World Broadcasting Unions (WBU) united in concerns for MPEG-4 licensing
21st May 2003
WBU, c/o NABA,
P.O. Box 500, Station A,
Toronto, Ontario, Canada M5W 1E6,
Tel: (416) 598-9877,
Fax: (416) 598-9774,
Web site: www.worldbroadcastingunions.org
For Immediate Release
May 21, 2003
WORLD BROADCASTING UNIONS (WBU) UNITED IN CONCERNS FOR MPEG4 LICENSING
Toronto – The World Broadcasting Unions Technical Committee (WBU-TC) is the collective technical body for the world’s eight broadcasting unions. It reflects the opinions of the world’s national broadcasters across five continents.
Video compression technology is a major factor for broadcasters, and other content service providers in the consideration of new services. Their decision about which technology to choose is influenced by performance, availability, and licensing costs.

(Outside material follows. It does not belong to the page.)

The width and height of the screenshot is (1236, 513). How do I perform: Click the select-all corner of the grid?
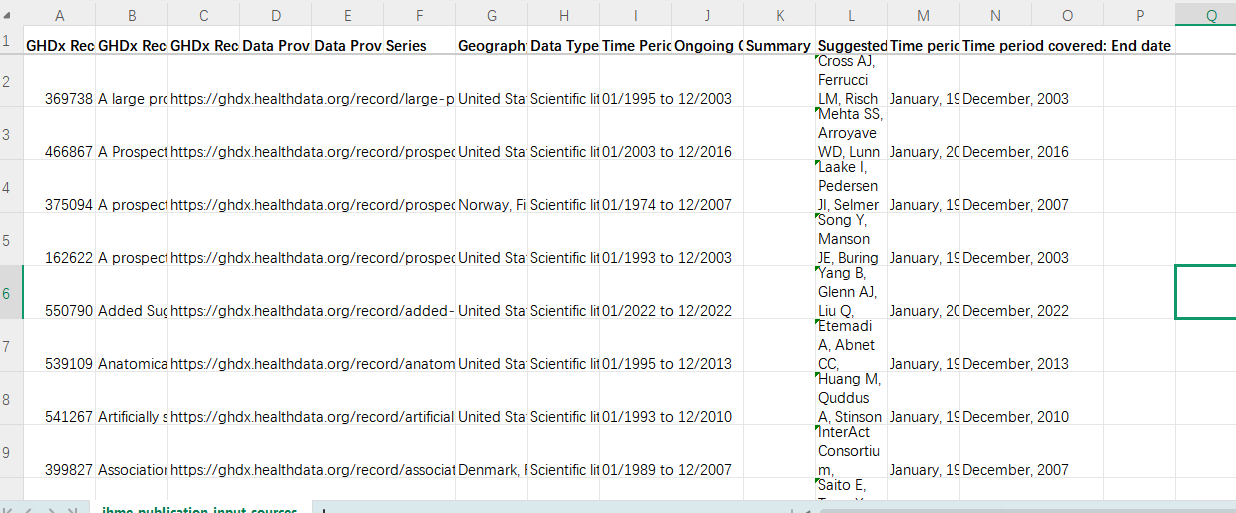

The WBU-TC believes that current licensing arrangements for MPEG4 Visual will be a major deterrent to its use. Unlike the MPEG2 licensing, which is based on equipment fees (resulting in MPEG2 becoming a massive worldwide success) the MPEG4 Visual licensing calls for fees based on usage (costs per minute used or the number of subscribers) and to a lesser extent for equipment fees. These are to be charged according to distinctions of type of use and type of receiver.
For MPEG4 Part 10 (H.264), an important successor technology, a licensing structure will be decided in the near future and it must not be a barrier to massive global adoption.
The WBU-TC believes that:
- License costs based on usage are a deterrent to use. The more content the system is used to carry, the more it will cost. License regimes need to be arranged to encourage use, not to discourage it.
- Distinctions proposed based on the type of receiver will not be practical to implement. DTT and DAB services will be used for fixed, portable and mobile reception, and may be used in both pay and free-to-air modes. Convergence means that only equipment fees, independent of use, are practical.
- The broadcast community welcomes and encourages open standards, but license holders need to recognize that license cost is a factor in the choice of system. Licensing for open compression systems must encourage their use, not discourage it.